GD&T Tolerancing Symbols 

 

 

There are different tolerancing symbols used to communicate GD&T information amongst product designers and engineers. Because GD&T can be considered based on different features, we can categorize our tolerancing symbols into 5 groups. Let’s take a closer look at each of these: 

 

 

• Location controls 

 

 

GD&T symbols related to location are used to define the true positon of features using liner measurements. This is achieved with a datum, which indicates the location tolerance in relation to position, concentricity and symmetry. 

 

 

o Position defines the location of the feature relative to other features or to a datum. It is the most complex and most versatile location control tolerance. Position is used to define coaxiality of features and the distance between features, and specifies how much a feature can deviate from its true position. 

 

 

o Concentricity defines the accuracy of concentricity of the axes of two cylinders (deviation from the center).
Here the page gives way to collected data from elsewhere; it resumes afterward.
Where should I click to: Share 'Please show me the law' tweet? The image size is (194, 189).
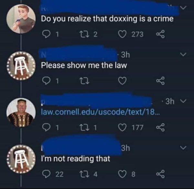pyautogui.click(x=160, y=81)
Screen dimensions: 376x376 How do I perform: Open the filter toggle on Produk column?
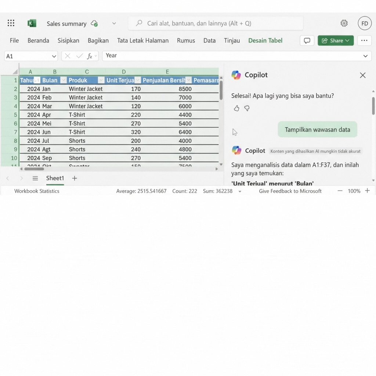[x=101, y=80]
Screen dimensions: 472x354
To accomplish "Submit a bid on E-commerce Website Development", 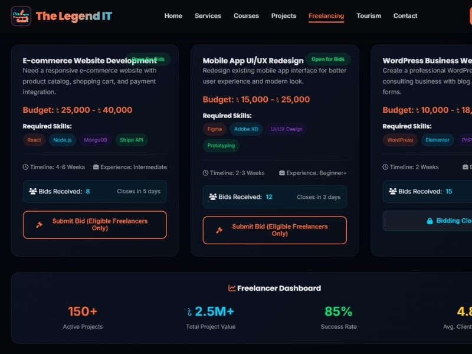I will (94, 225).
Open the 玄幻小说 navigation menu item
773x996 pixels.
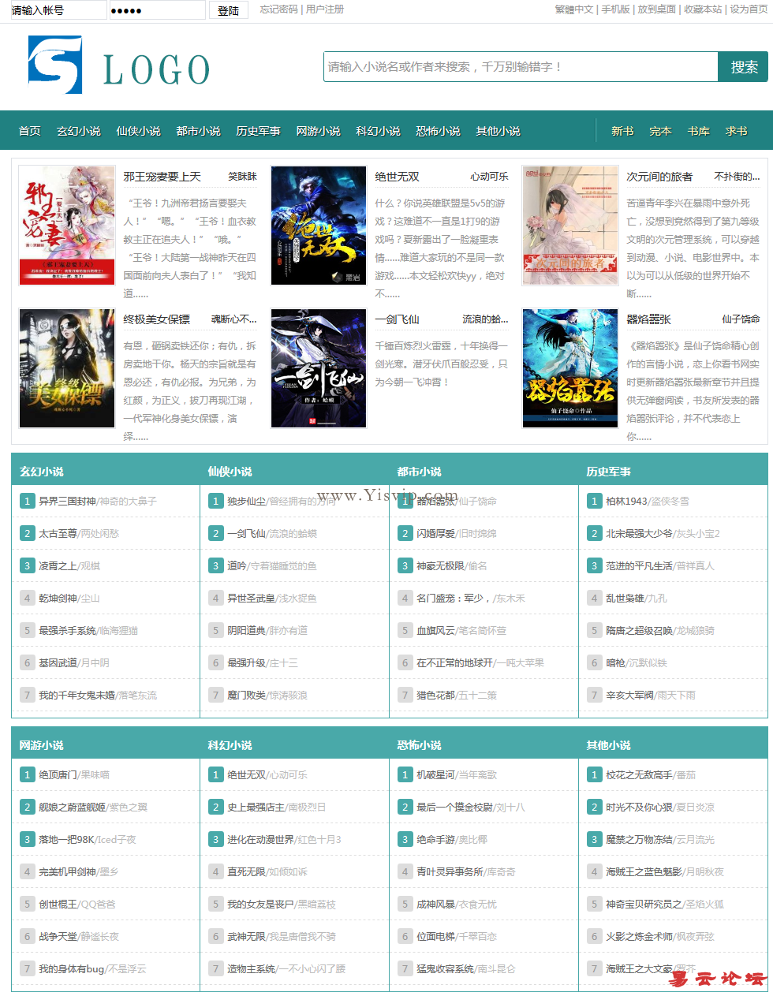point(79,131)
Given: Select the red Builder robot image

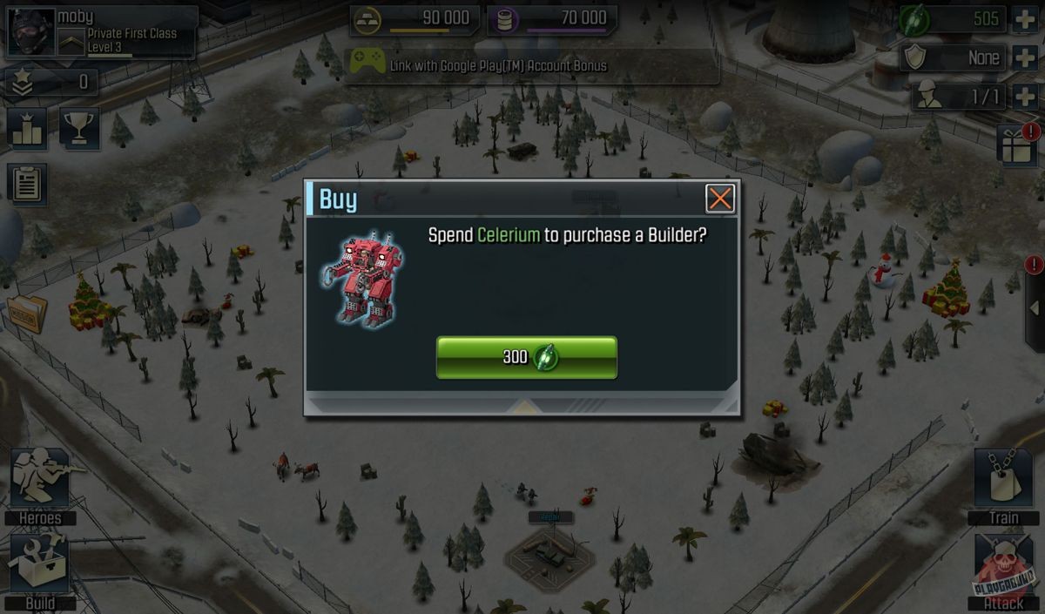Looking at the screenshot, I should (362, 277).
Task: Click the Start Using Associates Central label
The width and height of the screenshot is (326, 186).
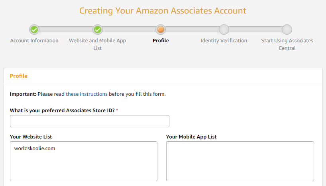Action: pyautogui.click(x=287, y=44)
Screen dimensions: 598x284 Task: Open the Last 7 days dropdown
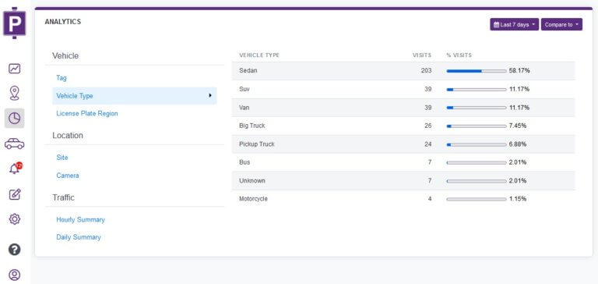point(514,24)
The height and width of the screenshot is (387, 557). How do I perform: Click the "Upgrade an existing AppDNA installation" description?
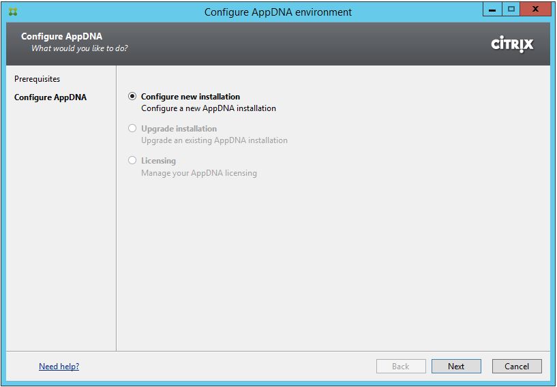[214, 140]
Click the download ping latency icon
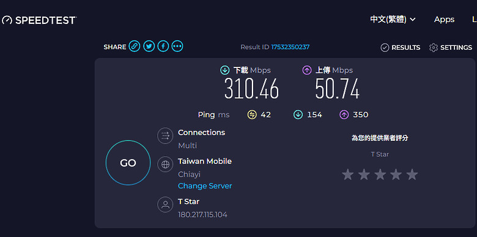 coord(298,115)
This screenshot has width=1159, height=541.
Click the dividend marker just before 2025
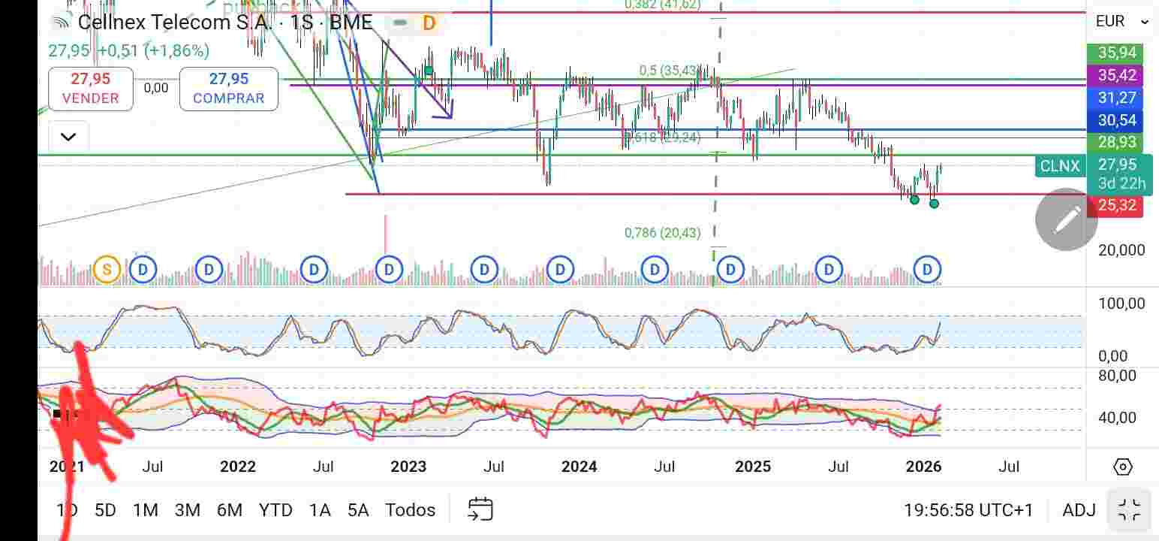click(x=730, y=269)
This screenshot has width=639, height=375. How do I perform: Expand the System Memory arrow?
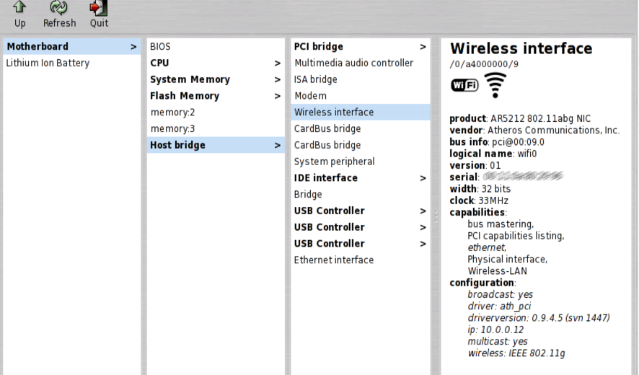click(x=278, y=80)
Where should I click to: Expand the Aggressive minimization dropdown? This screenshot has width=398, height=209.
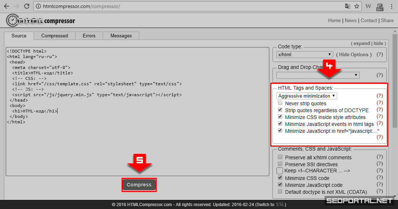pyautogui.click(x=307, y=96)
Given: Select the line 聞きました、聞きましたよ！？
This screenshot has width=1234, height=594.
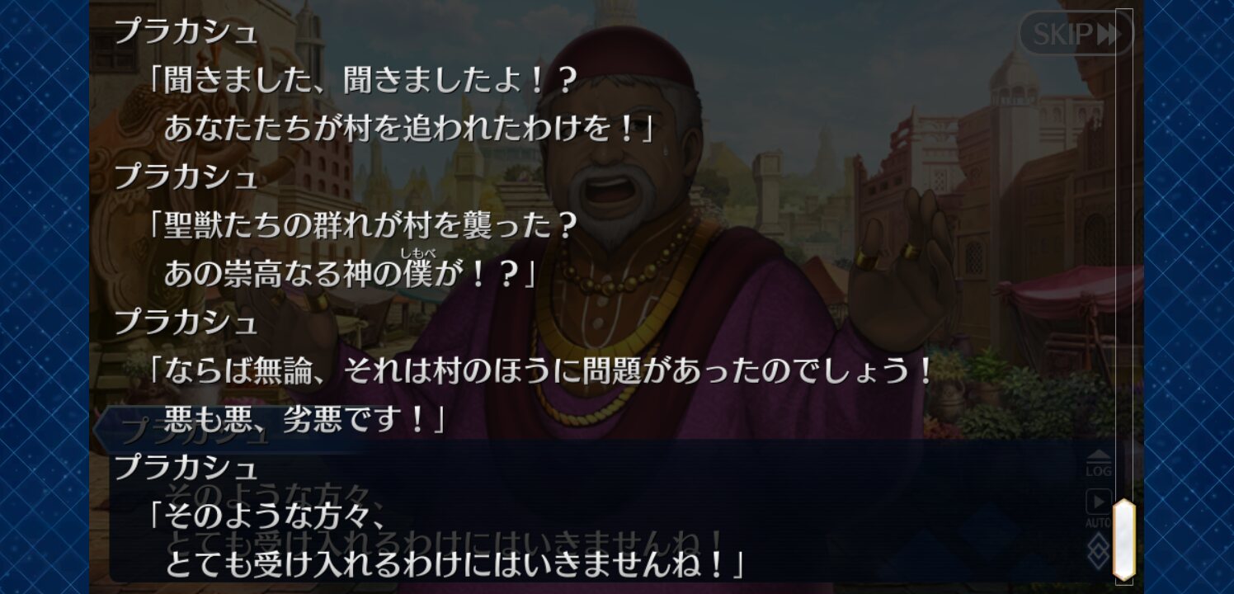Looking at the screenshot, I should (x=360, y=81).
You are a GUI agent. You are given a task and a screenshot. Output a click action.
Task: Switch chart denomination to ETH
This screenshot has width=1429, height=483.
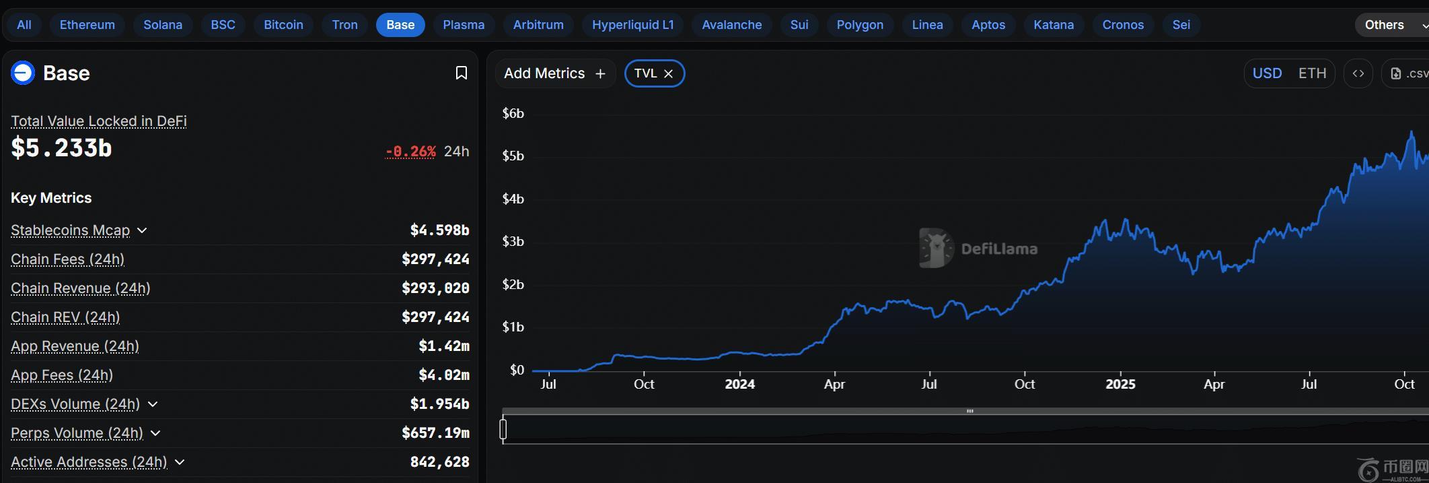[x=1312, y=73]
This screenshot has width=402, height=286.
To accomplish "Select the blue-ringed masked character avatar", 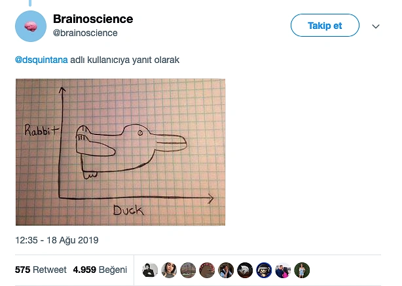I will click(x=264, y=270).
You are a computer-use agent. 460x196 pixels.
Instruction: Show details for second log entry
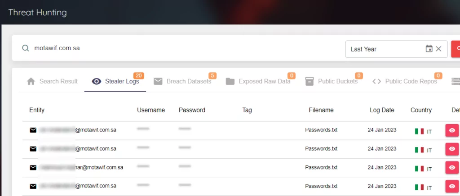coord(452,149)
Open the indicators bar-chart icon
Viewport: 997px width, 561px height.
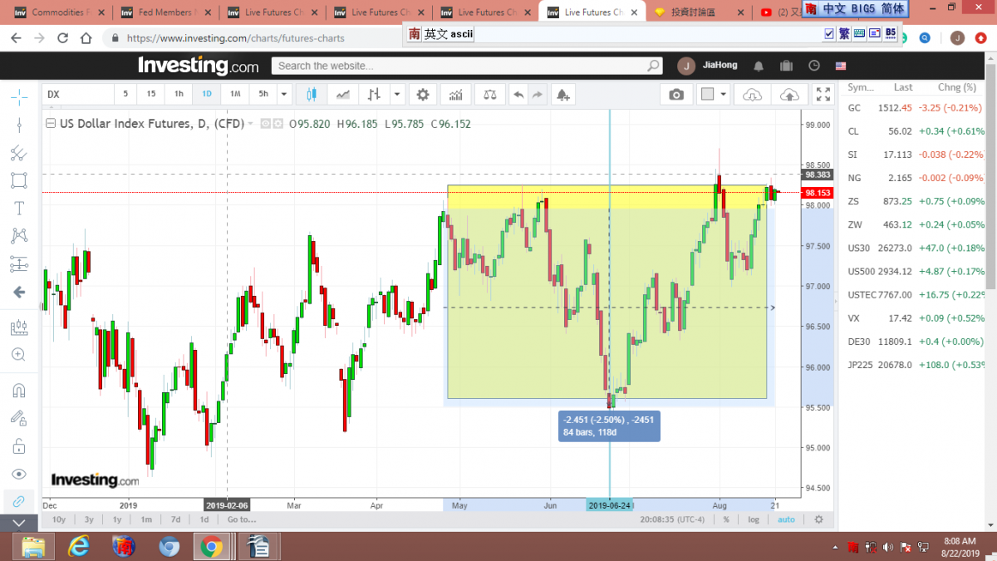454,95
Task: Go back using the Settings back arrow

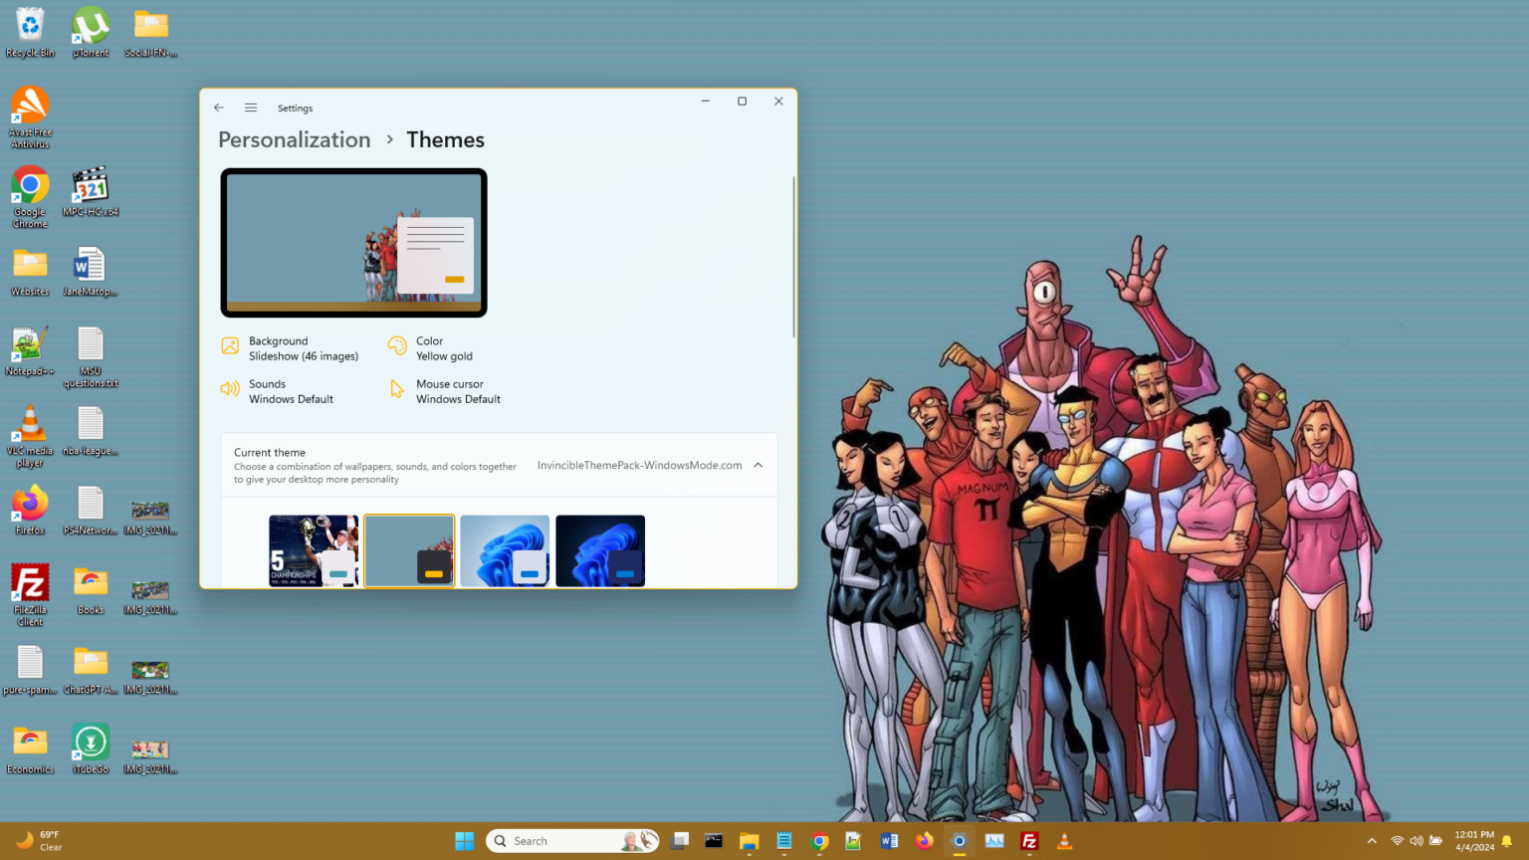Action: [x=219, y=107]
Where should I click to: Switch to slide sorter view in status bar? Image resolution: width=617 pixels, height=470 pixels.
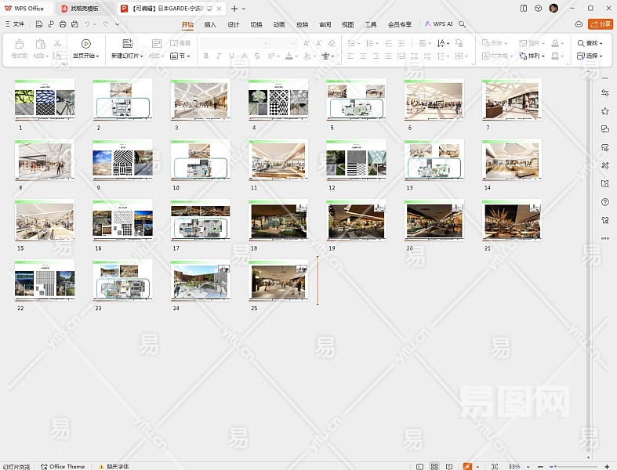[x=434, y=466]
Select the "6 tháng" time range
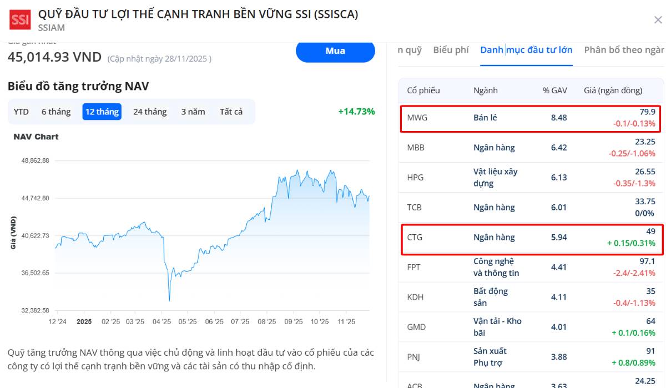The image size is (666, 388). point(56,112)
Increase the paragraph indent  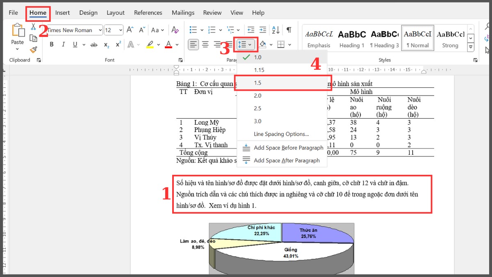pyautogui.click(x=262, y=30)
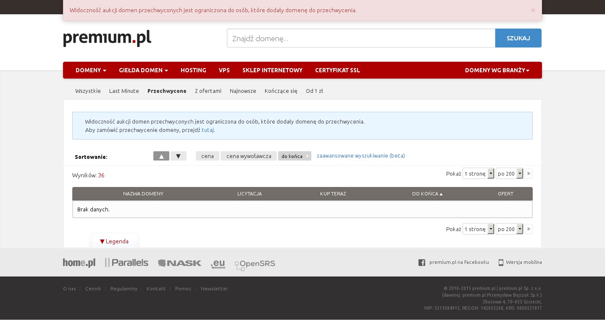Open zaawansowane wyszukiwanie (beta) link
The height and width of the screenshot is (329, 605).
(360, 155)

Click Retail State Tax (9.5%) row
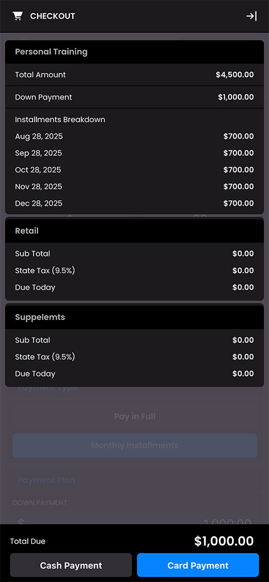134,271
It specifies the location of a feature’s axis to the axis of the datum. 

 

 

o Symmetry is used to ensure that non-cylindrical parts have similar geometry across the datum plane. It specifies the accuracy in the symmetricity of a feature in relation to the datum. 

 

 

• Form controls 

 

 

Form controls define the geometry and shape of features. It defines the level of flatness, circularity, straightness and cylindricity.

 

 

o Flatness measures the degree or level of straightness of a surface in multiple dimensions. It describes the feature irrespective of any other datum or features. Flatness tolerance references two parallel planes that define where the entire reference surface should lie. It is measured between the highest and lowest points on the part surface.

 

 

o Circularity describes how close an object is to a true circle. It is the level of roundness of a feature, and its tolerance helps to prevent the form of a circle from being too square, oblong, spherical or not circular enough.

 

 

 

 

o Straightness 

 

 

Straightness may be axial or element/surface straightness. It refers to the tolerance responsible for the level of straightness of a line or target feature. It controls how much the lines in a feature can deviate from a straight line.

 

 

Straightness tolerance applies to lines and not planes, restricting the line elements from distorting. 

 

 

o Cylindricity 

 

 

Cylindricity tolerance specifies how circular and straight a target cylinder or cylindrical feature can be. It controls the value of deviation in a cylinder, and specifies how straight a target and how close a target or feature should be to a perfect circle 

 

 

• Profile controls 

 

 

Profile tolerance indicates the 3D boundary area or tolerance zone around the surface wherein the elements of the surface must lie. See more on line and surface profile below: 

 

 

o Line profile is used to evaluate a 2-dimensional cross section area relative to an ideal shape. Here, the tolerance or boundary area is marked by two offset curves unless specified otherwise. Line profile tolerance will therefore indicate any deviation in the profile line that falls outside the tolerance zone. 

 

 

o Surface profile 

 

 

Surface profile requirements indicate whether a curvature or surface of a designed part is made to the specifications. Unlike the line profile tolerance that evaluates the deviation of a profile line, the surface profile tolerance evaluates for the entire specified surface.

 

 

 

 

• Orientation controls are involved with the variations of dimensions at different angles. It is related to datum, and controls the extent of “slant” of a feature, and works with concepts like angularity, parallelism and perpendicularity to refine location controls. 

 

 

o Angularity is a tolerance zone determine through two reference planes within which the surface, axis or axis of a feature must fall. It controls the surface, axis or center plane of a feature relative to a specified angle that is not 90 degrees, and controls how much a surface, axis or plane can deviate from the angle specified in the design. 

 

 

o Perpendicularity indicates the accuracy of how perpendicular a feature or surface is to a datum. It specifies and controls the two perfect planes within which the feature plane must lie, and how much a surface, axis or plane can deviate from a 90-degree angle

 

 

o Parallelism is quite similar to straightness. The difference is that parallelism is relative to a datum. It specifies two features that must remain parallel to one another. In surface form, parallelism specifies two parallel planes that serve as a tolerance zone. 

 

 

• Runout controls 

 

 

Runout controls define the extent to which a feature can differ from specifications with respect to the datum. It is controlled with two tolerance zones – circular and total runout. Runout can exist on any feature that is rotatable around an axis.

 

 

o Circular runout is applicable when there is a need to factor the multiple errors that may apply to the feature or surface. It is gauged by rotating the part on a spindle to ascertain the extent of variation or wobble of the part around the rotational axis.  

 

 

o Total runout encompasses the runout of both the circular feature along with runouts on multiple points of a surface. Total runout accounts for profile, angularity, straightness and other disparities.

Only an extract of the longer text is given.